Known as Keshopur-Miani Community Reserve or ‘Chhamb’ in Punjabi, the land is just 12 km from the Indo-Pak border and right in the middle of the Ravi and Beas rivers. It is believed that the area must have been a flood plain of the two rivers before barrages and dams tamed their spirals. Now rain and groundwater feed the land. The 850-acre-marsh was home to over 25,000 migratory and native birds during last winter.
The envious health of Keshopur at a time when three famous Ramsar sites of Punjab--Harike, Ropar and Kanjli--are battling pollution and encroachments emphasises the need to involve locals to protect natural hot spots.
A joint venture
The low-lying area is a departure from usual wetlands as it is not fed by any river and hence has no industrial or domestic waste entering its water. It is also the first-ever notified community reserve of India, coming soon after the concept was introduced in the Wildlife Protection Act in 2002. This means that the locals and the forest department jointly manage the wetland and the ownership rests with the five villages. The reserve management committee oversees its operations, including giving out leases for fish ponds and lotus and chestnut farms. All the five villages are represented by one nominee each while a range officer represents the forest department. A change in the land use pattern can only be made through a resolution passed by the management committee and after the approval from the state government.
What makes this arrangement tick is the hope that more birds waddling in the waters will bring more tourists to the area. The Punjab government has plans to promote the community reserve as an eco-tourism destination and has already submitted a proposal to the Centre under the Swadesh Darshan Scheme.
Farming to save wetland
The fact that all the other people-owned wetlands in the region have been filled up due to development activities underscores the conservation values that the residents of these five villages have imbibed with the guidance from the forest department. “There were around seven other wetlands in the region which have slowly degraded as the villagers filled them and started farming,” says Geetanjali Kanwar, a field researcher with WWF-India studying biodiversity in rivers and wetlands of Punjab.

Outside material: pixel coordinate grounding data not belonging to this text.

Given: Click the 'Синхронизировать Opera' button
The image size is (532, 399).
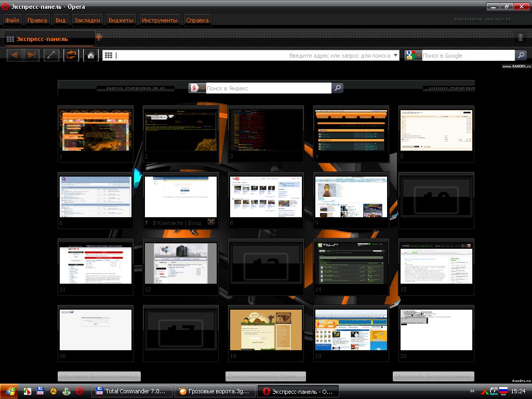Looking at the screenshot, I should click(265, 377).
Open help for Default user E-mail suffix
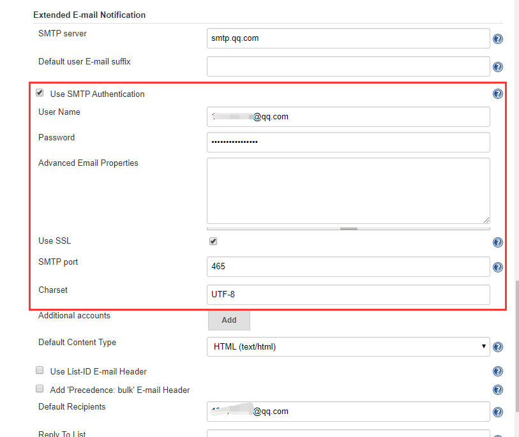This screenshot has width=519, height=437. 498,67
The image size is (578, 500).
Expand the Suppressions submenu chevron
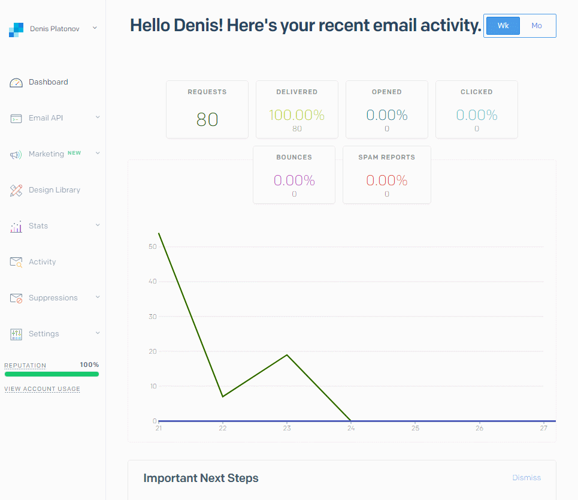pos(98,297)
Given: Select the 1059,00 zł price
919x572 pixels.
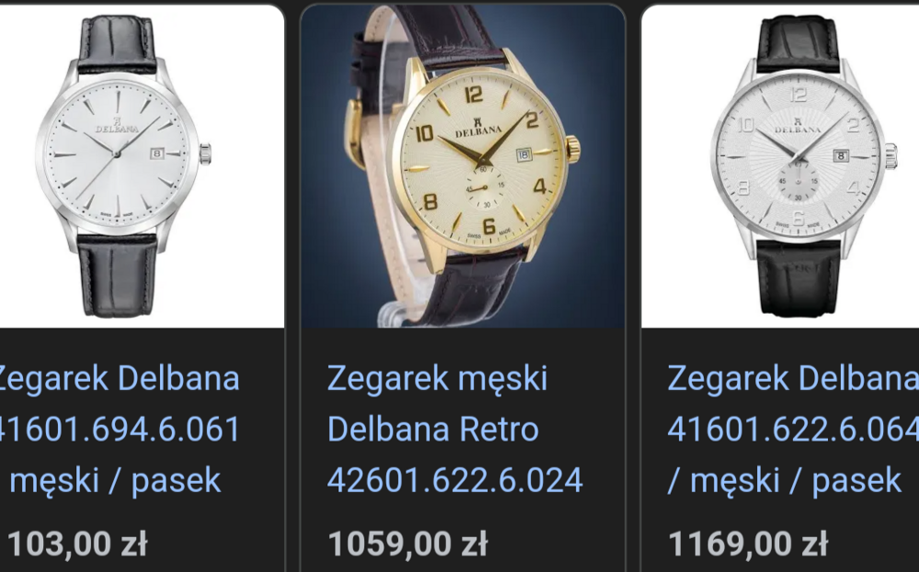Looking at the screenshot, I should pyautogui.click(x=407, y=544).
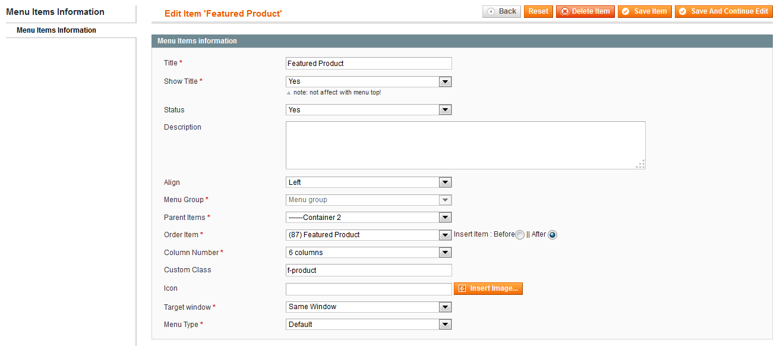
Task: Click the Title input field
Action: tap(369, 63)
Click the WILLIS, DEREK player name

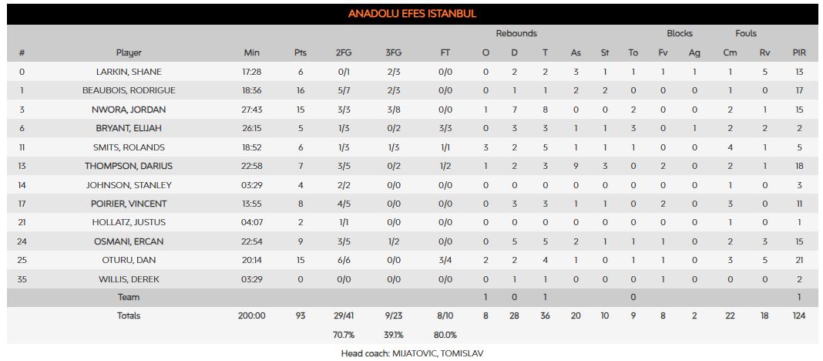pyautogui.click(x=129, y=279)
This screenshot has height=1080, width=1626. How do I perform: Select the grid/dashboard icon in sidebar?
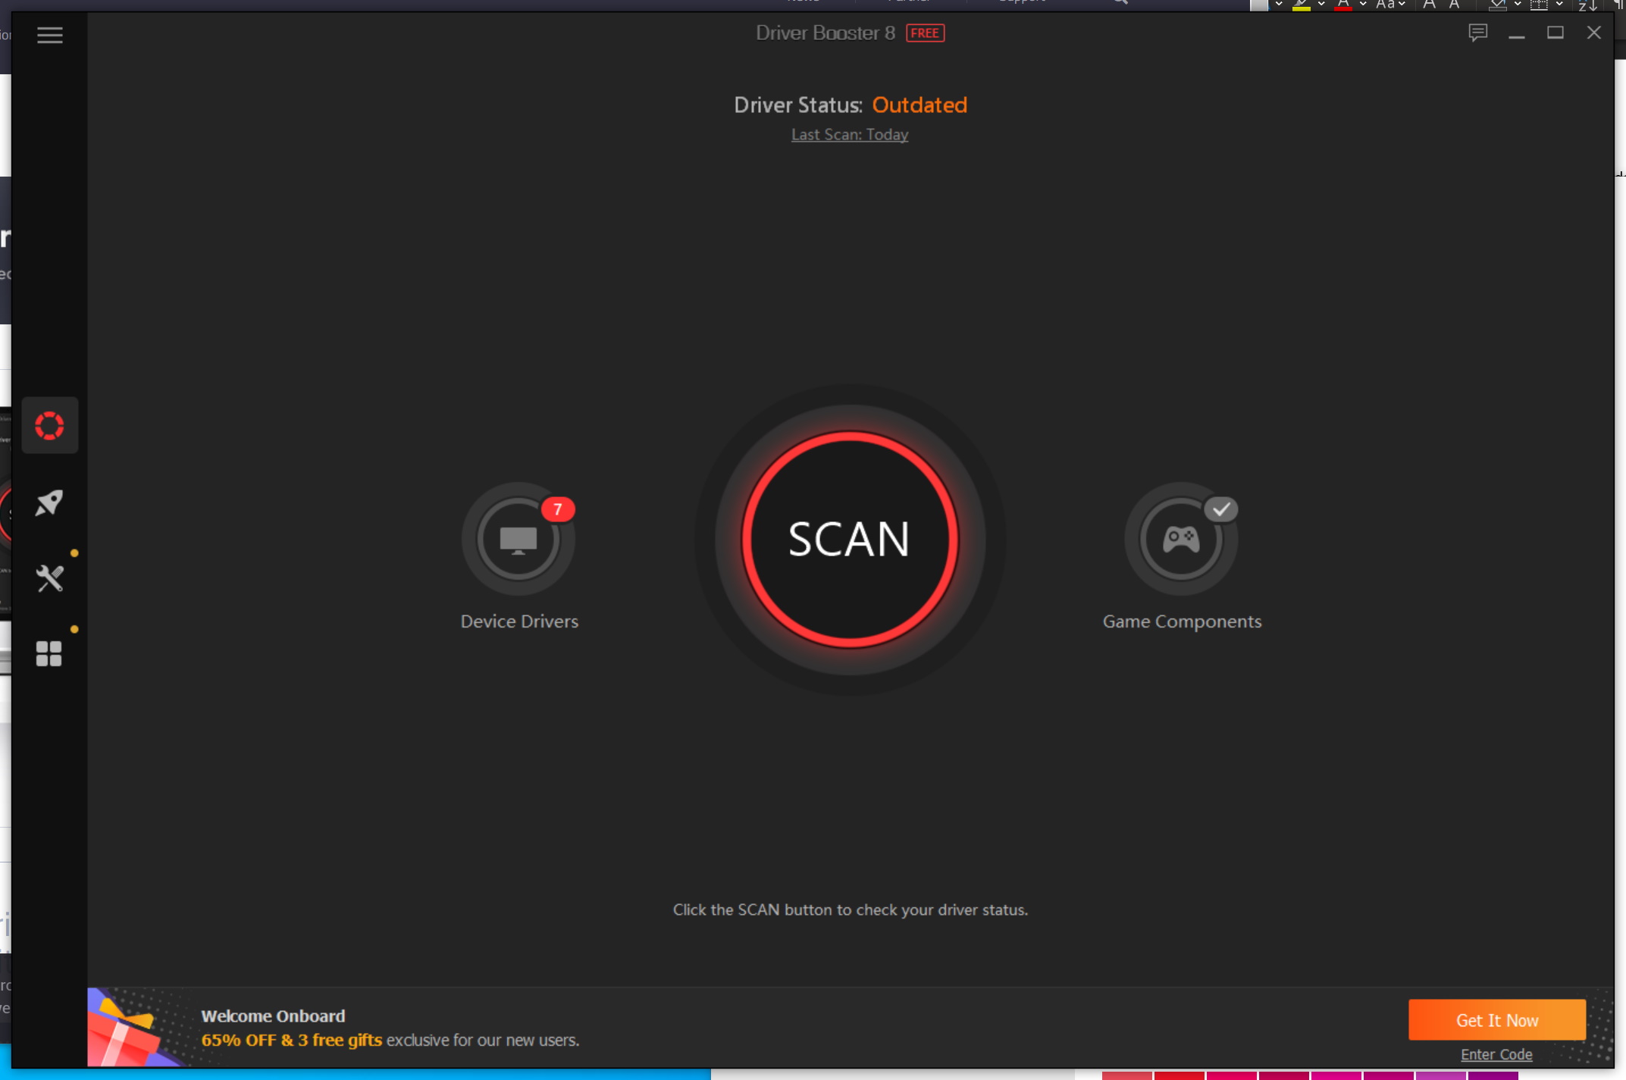coord(49,653)
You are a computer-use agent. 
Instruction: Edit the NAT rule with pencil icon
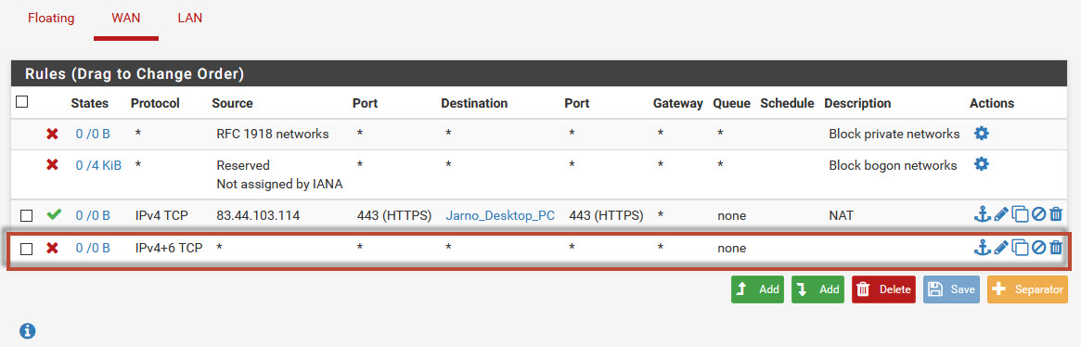1002,215
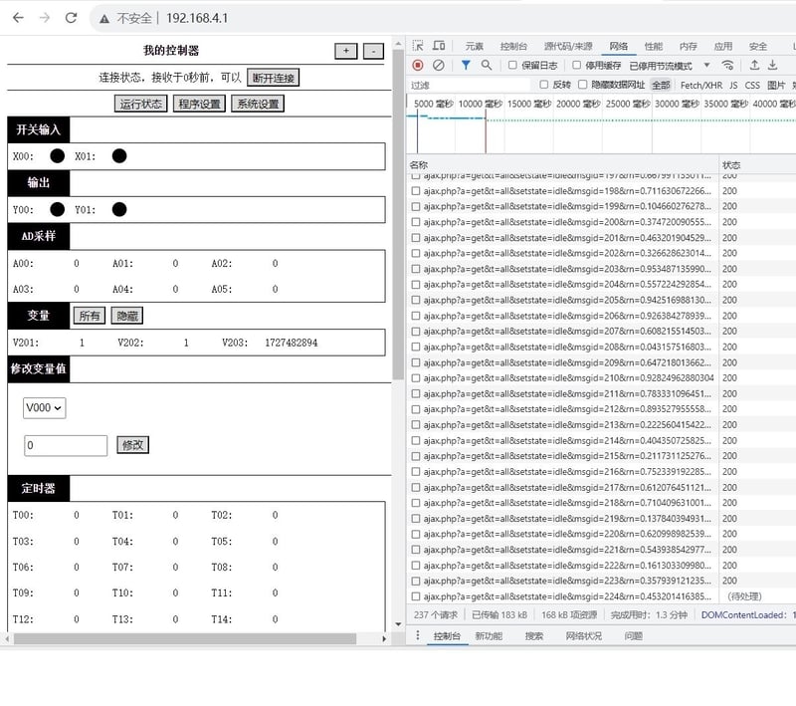Open the 元素 DevTools tab
The image size is (796, 706).
(474, 46)
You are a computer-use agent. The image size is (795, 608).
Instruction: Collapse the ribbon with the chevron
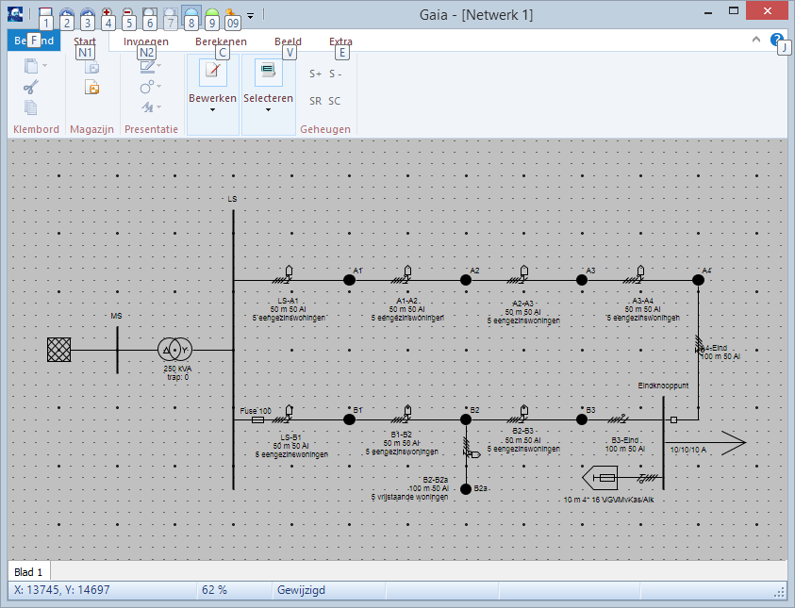pos(755,40)
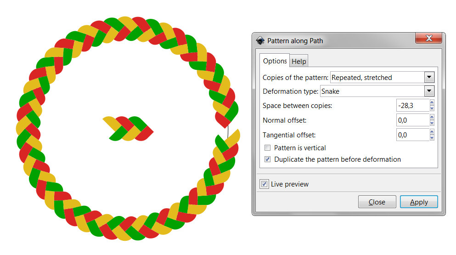Increase the Normal offset with up arrow
456x255 pixels.
pyautogui.click(x=432, y=118)
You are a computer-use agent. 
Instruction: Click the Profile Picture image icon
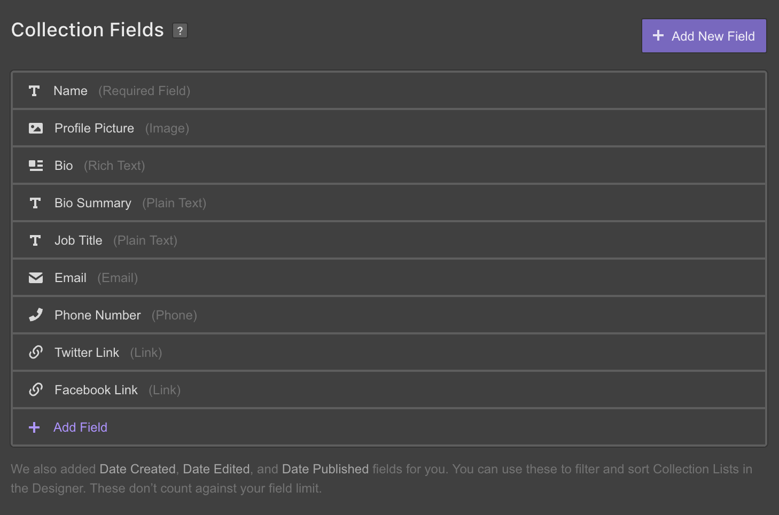pos(36,128)
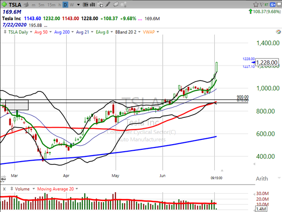Click the price tag notes icon

tap(116, 4)
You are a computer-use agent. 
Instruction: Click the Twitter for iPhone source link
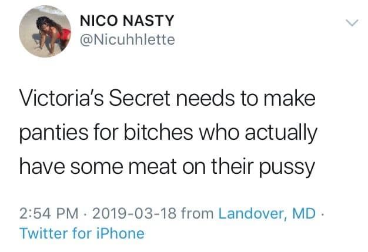point(82,233)
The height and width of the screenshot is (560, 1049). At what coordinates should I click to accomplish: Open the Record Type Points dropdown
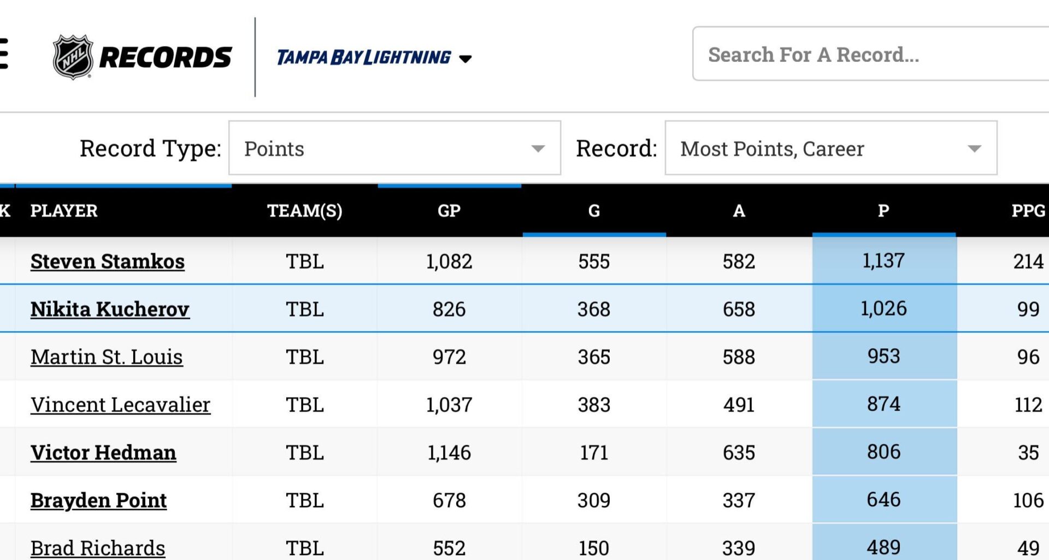394,148
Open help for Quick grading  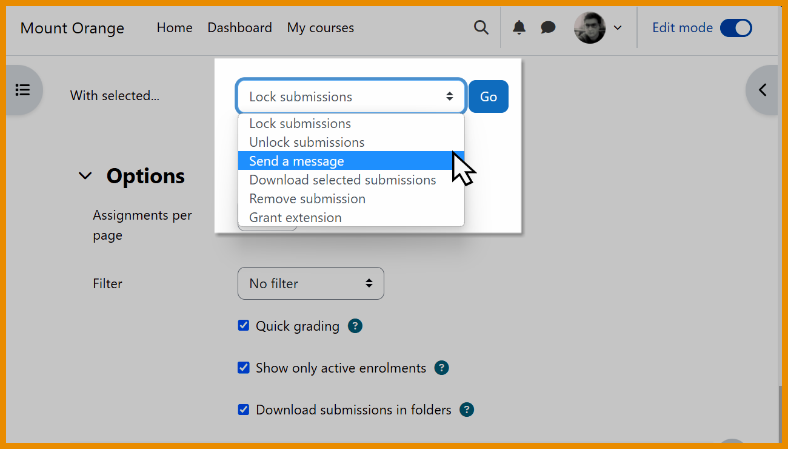click(355, 326)
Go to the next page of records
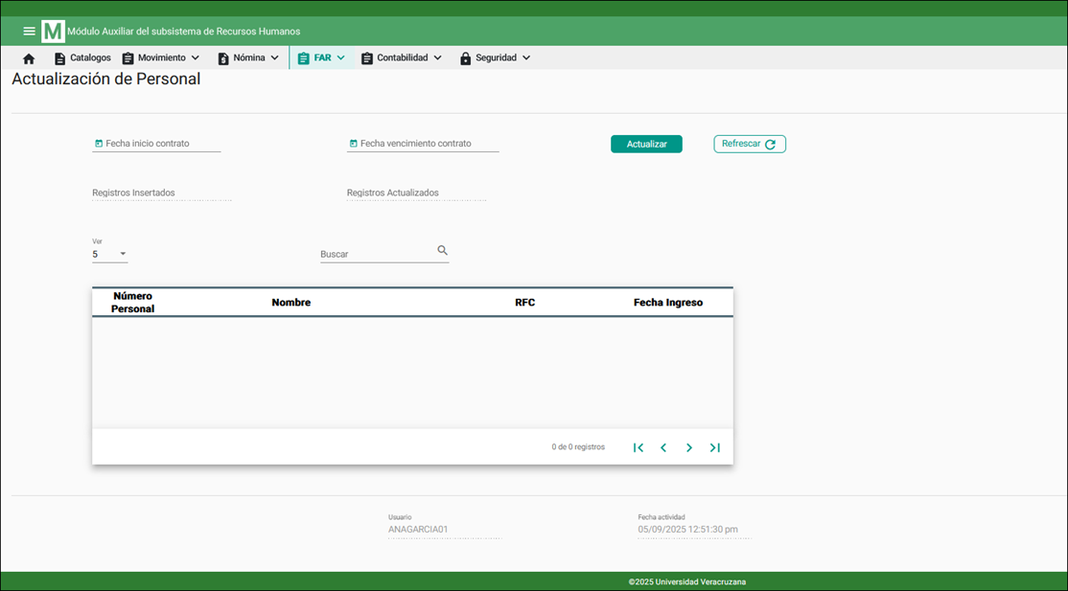This screenshot has width=1068, height=591. coord(688,447)

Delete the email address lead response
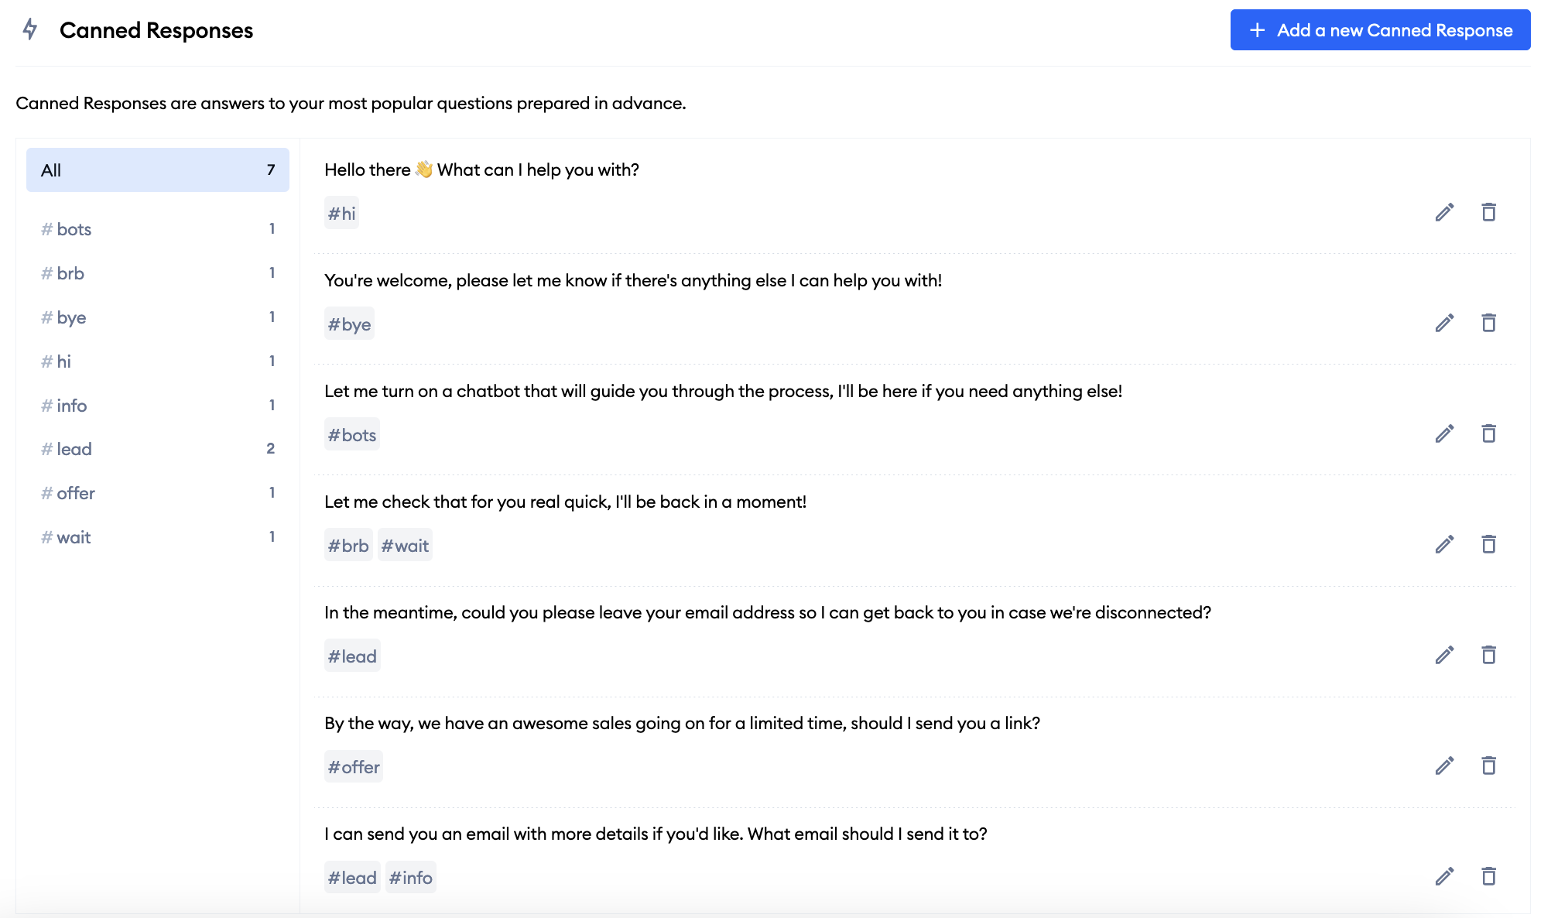tap(1488, 655)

A drain has been constructed at Kahnuwan Chhamb to take out the water and a vast area is now under wheat cultivation. The oxbow lake at Macchiwara has been reduced to two-third of its size due to encroachments and infestation of water hyacinth.
The villages of Keshopur Chhamb also tried to take over the marsh when the rains failed for a couple of years. Commercial fish farming started around that time. But nature reclaimed some of the lands after the first showers and then the foresters moved in with their conservation plan.
Amarjit Singh, block officer with the forest department, recounts the difficulties in convincing villagers for the community reserve. “We started talking to them in 2007. There was always a group which opposed the proposal, but then we clarified that it won’t impact the existing money-generating activities the villagers are indulged in,” he recalls.
A major concern of farmers was the birds damaging the crops. “We informed them that there are only a couple of species which go for food grains and once they start getting enough food from the wetland itself, they won’t damage the crop. The benefits of a wetland on environment and groundwater table were also highlighted to get them on our side,” Singh recalls.
The villages also gained in the form of development funds from the government for construction of bus stops, roads, drains and sewing classes for women. “The area was not of much economic value to us anyways. With the intervention of forest department, we also got employment as guides and labourers. Now, more people are expected to come here as its popularity rises,” says Naseeb Masih, a field worker at the reserve.